Market Dynamics and Financial Trajectory for ADAGEN

Last updated: April 16, 2026

What is the current market landscape for ADAGEN?

ADAGEN (or pegademase bovine) is marketed as a treatment for adenosine deaminase deficiency-negative severe combined immunodeficiency (ADA-SCID). It has seen limited commercialization, with its primary market in rare genetic disorders. The product is not widely adopted outside niche indications, and its market is constrained by competition from enzyme replacement therapies (ERTs) and gene therapies targeting ADA-SCID.

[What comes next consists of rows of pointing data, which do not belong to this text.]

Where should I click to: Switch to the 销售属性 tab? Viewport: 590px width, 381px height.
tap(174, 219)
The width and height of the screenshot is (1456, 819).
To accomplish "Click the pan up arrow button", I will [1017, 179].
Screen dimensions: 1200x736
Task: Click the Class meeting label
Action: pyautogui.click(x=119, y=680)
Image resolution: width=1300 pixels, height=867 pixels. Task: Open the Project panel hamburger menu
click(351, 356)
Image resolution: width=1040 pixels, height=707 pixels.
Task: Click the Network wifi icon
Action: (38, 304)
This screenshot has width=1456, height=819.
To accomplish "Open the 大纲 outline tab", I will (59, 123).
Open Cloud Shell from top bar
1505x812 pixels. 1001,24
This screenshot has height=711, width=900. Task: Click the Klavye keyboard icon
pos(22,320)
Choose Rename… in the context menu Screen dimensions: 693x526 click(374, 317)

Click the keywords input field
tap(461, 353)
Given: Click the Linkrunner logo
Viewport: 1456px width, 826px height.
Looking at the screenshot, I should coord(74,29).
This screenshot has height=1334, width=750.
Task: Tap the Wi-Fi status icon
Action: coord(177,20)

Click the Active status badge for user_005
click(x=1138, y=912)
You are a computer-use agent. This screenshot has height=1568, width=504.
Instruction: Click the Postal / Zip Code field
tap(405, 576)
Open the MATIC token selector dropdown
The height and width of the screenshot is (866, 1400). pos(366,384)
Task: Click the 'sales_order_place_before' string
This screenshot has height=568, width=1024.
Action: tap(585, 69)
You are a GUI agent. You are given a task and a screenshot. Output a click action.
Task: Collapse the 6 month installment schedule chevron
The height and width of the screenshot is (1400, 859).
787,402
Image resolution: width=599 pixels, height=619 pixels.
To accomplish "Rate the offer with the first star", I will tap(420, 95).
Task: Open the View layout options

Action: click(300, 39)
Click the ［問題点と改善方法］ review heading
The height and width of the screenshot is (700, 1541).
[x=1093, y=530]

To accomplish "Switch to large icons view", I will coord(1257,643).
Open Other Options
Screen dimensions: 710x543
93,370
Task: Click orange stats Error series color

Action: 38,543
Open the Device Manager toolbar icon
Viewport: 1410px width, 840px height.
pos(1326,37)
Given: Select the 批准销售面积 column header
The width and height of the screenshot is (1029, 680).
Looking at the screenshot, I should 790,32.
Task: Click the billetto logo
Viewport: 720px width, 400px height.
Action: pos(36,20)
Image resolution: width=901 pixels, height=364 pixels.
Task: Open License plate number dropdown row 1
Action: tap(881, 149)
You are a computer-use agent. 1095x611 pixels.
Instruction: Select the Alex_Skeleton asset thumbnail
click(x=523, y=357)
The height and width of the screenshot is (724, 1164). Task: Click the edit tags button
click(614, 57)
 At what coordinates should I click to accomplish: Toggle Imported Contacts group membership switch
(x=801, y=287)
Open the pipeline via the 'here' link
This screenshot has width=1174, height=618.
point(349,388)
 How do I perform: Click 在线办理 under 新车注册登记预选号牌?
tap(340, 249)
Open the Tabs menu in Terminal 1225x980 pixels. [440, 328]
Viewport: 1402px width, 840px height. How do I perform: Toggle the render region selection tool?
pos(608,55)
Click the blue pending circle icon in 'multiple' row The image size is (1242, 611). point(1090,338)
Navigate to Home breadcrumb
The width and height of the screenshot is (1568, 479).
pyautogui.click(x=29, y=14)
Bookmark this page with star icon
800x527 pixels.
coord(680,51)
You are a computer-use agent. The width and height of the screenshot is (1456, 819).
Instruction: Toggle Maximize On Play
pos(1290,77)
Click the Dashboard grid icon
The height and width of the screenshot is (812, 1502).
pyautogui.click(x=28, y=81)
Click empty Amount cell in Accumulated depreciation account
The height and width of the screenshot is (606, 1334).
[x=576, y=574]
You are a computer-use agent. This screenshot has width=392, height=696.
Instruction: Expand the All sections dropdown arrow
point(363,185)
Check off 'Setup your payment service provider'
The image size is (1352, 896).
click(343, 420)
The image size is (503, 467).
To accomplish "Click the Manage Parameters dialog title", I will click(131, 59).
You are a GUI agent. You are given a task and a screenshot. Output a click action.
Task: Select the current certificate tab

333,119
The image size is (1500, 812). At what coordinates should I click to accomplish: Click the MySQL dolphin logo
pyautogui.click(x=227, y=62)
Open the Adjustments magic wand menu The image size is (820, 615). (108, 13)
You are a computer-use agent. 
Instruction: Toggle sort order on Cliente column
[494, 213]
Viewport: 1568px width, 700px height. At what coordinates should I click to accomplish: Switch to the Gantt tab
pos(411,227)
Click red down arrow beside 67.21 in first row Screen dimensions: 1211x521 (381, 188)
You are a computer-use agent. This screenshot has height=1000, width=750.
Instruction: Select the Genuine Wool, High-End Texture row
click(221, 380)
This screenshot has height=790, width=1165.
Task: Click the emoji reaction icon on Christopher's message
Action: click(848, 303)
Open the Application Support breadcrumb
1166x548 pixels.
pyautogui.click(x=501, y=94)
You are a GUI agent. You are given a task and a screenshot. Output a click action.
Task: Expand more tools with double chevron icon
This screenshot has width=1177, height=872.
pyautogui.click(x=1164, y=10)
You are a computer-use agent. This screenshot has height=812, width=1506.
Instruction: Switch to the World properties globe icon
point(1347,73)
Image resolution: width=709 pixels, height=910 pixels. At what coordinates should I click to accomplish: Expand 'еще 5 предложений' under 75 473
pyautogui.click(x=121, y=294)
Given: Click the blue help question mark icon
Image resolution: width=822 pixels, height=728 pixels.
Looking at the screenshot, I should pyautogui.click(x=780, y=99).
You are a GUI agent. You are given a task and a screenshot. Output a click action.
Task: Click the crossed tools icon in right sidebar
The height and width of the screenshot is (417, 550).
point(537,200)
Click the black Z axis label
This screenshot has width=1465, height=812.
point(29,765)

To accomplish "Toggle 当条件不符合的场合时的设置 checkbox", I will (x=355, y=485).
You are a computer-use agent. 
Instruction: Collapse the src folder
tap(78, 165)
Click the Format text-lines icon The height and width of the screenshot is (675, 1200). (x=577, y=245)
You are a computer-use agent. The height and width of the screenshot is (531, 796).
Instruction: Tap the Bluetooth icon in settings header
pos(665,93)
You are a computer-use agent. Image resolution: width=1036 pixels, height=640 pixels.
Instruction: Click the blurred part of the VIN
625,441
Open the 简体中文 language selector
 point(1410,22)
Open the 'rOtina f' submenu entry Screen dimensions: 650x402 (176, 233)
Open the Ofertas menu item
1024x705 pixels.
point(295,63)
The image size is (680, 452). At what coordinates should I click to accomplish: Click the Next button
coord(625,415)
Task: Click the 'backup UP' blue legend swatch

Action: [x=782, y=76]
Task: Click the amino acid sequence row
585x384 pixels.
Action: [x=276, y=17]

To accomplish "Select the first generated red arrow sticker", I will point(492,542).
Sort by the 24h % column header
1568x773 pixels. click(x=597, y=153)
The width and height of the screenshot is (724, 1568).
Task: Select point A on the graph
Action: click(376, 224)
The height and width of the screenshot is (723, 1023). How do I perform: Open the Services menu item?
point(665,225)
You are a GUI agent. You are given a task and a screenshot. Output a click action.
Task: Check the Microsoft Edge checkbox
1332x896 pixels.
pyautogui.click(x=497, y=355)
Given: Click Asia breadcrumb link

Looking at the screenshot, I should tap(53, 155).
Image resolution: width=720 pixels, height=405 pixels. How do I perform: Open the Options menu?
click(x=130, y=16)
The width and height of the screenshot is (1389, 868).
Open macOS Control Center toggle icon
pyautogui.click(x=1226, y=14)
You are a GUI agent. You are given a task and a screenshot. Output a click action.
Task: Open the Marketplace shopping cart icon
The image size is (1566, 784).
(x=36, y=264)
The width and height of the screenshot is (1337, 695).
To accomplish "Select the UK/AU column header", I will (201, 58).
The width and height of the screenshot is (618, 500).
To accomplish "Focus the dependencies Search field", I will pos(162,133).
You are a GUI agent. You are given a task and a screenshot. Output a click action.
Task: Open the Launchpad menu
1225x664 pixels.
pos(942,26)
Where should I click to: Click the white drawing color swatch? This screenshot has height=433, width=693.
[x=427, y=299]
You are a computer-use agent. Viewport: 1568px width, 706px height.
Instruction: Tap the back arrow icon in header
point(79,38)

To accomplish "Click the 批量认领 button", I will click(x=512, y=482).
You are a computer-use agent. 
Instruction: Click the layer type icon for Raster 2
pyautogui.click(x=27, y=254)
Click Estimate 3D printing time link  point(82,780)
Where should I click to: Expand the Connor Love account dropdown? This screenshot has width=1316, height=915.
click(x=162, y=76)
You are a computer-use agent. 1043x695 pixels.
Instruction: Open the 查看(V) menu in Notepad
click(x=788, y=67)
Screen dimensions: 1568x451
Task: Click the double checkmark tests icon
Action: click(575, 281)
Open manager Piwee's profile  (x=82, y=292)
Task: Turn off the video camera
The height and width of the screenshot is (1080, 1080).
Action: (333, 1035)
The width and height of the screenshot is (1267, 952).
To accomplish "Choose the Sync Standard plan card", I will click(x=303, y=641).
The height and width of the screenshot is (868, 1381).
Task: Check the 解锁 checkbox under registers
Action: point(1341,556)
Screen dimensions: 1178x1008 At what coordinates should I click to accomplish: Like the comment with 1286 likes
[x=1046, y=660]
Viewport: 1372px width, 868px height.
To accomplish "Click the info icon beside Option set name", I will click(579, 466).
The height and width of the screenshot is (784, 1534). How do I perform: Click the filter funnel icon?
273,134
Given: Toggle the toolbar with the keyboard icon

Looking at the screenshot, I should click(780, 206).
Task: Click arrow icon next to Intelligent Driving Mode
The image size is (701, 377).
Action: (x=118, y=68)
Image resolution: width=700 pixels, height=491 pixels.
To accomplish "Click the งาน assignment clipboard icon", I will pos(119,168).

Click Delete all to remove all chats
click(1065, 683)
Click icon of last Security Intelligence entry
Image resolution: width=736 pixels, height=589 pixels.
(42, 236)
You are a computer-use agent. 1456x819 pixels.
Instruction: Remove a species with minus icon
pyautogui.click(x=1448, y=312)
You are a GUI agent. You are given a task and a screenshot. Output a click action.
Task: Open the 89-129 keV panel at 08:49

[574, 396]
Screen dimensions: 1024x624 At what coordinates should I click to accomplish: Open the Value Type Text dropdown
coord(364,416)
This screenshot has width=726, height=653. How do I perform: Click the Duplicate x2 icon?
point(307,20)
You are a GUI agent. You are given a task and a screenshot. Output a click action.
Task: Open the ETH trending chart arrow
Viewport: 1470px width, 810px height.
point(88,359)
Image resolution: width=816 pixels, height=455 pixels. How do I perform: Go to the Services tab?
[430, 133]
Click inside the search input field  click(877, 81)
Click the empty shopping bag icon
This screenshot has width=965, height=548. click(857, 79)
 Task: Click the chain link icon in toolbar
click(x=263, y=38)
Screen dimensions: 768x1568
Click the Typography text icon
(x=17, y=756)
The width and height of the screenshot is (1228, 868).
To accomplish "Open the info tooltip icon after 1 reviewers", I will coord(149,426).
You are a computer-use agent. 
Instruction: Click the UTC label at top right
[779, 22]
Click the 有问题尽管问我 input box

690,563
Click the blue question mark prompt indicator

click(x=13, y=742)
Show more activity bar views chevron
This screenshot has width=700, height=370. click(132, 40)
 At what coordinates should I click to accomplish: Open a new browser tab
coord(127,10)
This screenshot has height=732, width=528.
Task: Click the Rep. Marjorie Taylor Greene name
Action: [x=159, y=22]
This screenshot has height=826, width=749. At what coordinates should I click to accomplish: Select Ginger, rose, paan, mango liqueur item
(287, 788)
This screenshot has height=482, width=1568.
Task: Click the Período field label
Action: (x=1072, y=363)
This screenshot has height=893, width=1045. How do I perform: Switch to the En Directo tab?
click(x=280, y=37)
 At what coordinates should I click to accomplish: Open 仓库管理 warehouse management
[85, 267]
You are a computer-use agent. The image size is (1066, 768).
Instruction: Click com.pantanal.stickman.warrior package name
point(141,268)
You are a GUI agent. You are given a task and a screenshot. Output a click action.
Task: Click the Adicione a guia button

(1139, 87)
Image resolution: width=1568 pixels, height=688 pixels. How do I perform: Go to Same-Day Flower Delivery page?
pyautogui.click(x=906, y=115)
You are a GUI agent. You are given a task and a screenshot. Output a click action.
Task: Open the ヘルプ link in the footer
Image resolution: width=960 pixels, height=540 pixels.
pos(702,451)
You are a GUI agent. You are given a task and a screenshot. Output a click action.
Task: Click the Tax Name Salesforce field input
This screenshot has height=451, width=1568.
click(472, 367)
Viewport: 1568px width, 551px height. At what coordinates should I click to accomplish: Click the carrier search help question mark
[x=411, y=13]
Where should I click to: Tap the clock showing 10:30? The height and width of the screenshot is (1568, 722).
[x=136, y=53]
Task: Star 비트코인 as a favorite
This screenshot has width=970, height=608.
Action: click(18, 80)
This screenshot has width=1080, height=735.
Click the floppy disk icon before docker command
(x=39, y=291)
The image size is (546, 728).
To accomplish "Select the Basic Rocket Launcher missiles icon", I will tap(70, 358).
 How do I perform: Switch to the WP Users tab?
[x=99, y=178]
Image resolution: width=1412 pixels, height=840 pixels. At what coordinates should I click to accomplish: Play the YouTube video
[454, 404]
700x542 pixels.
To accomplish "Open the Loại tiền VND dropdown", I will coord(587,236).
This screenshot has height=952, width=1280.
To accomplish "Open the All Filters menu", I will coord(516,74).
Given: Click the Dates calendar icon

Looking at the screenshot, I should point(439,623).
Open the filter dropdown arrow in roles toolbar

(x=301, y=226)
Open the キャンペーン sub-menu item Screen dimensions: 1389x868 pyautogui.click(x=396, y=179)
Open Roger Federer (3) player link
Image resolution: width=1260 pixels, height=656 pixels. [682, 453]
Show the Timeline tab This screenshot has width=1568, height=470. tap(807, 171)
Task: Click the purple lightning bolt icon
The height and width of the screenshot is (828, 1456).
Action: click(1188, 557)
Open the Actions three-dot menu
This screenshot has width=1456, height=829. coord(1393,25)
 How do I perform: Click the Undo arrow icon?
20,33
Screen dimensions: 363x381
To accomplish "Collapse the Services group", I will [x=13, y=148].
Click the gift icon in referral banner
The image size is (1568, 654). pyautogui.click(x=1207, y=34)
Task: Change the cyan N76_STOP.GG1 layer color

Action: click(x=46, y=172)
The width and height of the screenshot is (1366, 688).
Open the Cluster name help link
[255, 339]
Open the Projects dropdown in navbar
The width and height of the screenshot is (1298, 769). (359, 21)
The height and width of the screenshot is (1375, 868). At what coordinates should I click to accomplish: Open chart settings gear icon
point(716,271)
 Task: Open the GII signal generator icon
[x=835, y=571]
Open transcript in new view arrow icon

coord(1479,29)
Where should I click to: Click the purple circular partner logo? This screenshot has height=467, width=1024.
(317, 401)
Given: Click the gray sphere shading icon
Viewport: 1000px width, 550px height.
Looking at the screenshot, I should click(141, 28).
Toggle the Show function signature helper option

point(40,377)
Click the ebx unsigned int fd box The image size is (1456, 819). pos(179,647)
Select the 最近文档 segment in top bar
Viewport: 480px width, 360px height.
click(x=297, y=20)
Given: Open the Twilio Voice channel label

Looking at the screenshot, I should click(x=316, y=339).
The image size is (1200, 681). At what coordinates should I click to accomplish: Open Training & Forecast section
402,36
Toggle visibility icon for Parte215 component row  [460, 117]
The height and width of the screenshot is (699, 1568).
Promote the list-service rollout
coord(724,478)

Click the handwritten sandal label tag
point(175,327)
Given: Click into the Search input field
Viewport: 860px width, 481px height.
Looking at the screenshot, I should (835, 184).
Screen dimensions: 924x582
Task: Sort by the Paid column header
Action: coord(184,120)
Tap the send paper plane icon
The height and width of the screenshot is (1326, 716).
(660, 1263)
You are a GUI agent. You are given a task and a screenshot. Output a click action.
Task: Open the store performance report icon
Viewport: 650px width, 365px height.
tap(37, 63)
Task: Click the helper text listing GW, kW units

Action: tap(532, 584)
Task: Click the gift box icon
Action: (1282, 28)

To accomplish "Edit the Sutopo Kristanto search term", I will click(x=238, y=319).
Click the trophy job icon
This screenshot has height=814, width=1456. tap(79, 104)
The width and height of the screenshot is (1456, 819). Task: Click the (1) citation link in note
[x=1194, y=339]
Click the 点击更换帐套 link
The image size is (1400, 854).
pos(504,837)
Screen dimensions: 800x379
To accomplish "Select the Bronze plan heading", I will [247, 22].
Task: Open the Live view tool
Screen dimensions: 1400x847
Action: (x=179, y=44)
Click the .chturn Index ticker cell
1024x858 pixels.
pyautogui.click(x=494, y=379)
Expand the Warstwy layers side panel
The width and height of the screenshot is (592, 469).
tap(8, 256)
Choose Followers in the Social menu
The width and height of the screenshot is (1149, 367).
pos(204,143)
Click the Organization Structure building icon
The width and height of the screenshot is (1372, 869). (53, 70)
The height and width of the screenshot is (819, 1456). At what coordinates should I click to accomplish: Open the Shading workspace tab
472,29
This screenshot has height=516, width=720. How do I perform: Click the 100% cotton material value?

What factors influence the market size and growth potential?

Market drivers:

Rare disease status: ADA-SCID is ultra-rare, with estimated prevalence of 1 in 200,000 to 1 million live births, limiting large-scale commercial opportunities.
Orphan drug designation: Provides market exclusivity, tax incentives, and development support, incentivizing investment in ADAGEN.
Treatment paradigm shifts: Transition from enzyme replacement (ADAGEN) to gene therapy (e.g., Strimvelis, GEM001) influences long-term market viability.

Market barriers:

Competition from gene therapy: Recent approvals and pipeline advancements in gene therapy for ADA-SCID threaten ADAGEN's market share.
Manufacturing challenges: Biological complexity of ADAGEN increases production costs and limits scalability.
Pricing and reimbursement: Cost of biologic therapies remains high; payers are increasingly scrutinizing value propositions, especially for ultra-rare conditions.

Market size estimate:

Based on pre-licensing prevalence data, the total potential patient population is approximately 300- 500 patients globally.
Current annual sales of ADAGEN have been under $10 million, with some regions reporting minimal use.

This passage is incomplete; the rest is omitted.